§ **Excerpted records**:
──────────

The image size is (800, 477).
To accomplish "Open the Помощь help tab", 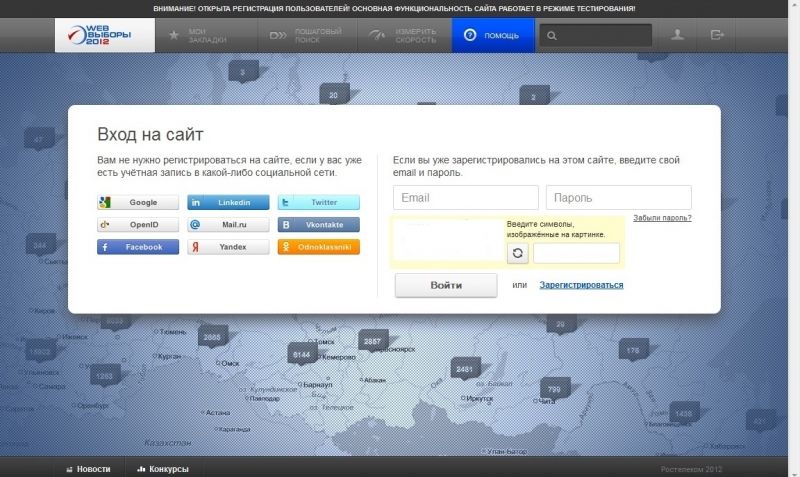I will 492,36.
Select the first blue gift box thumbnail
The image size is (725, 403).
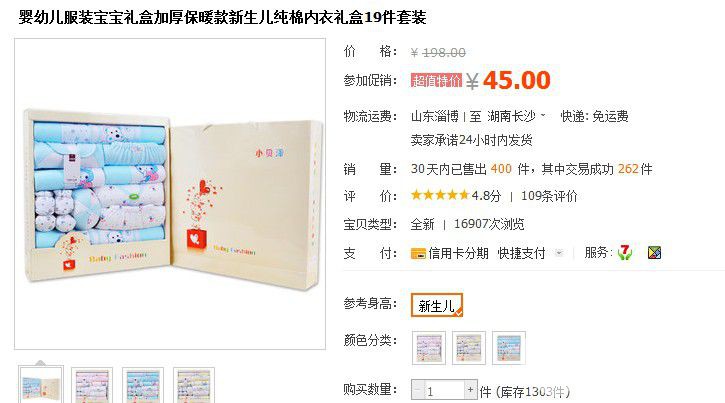[41, 385]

──────────

§ **What the exercise asks**: The required output consists only of the lines from the one containing "Select the first blue gift box thumbnail" to the last line of the material, reproduced exactly, pictures excluded.

§ **Output below**:
Select the first blue gift box thumbnail
The image size is (725, 403).
[41, 385]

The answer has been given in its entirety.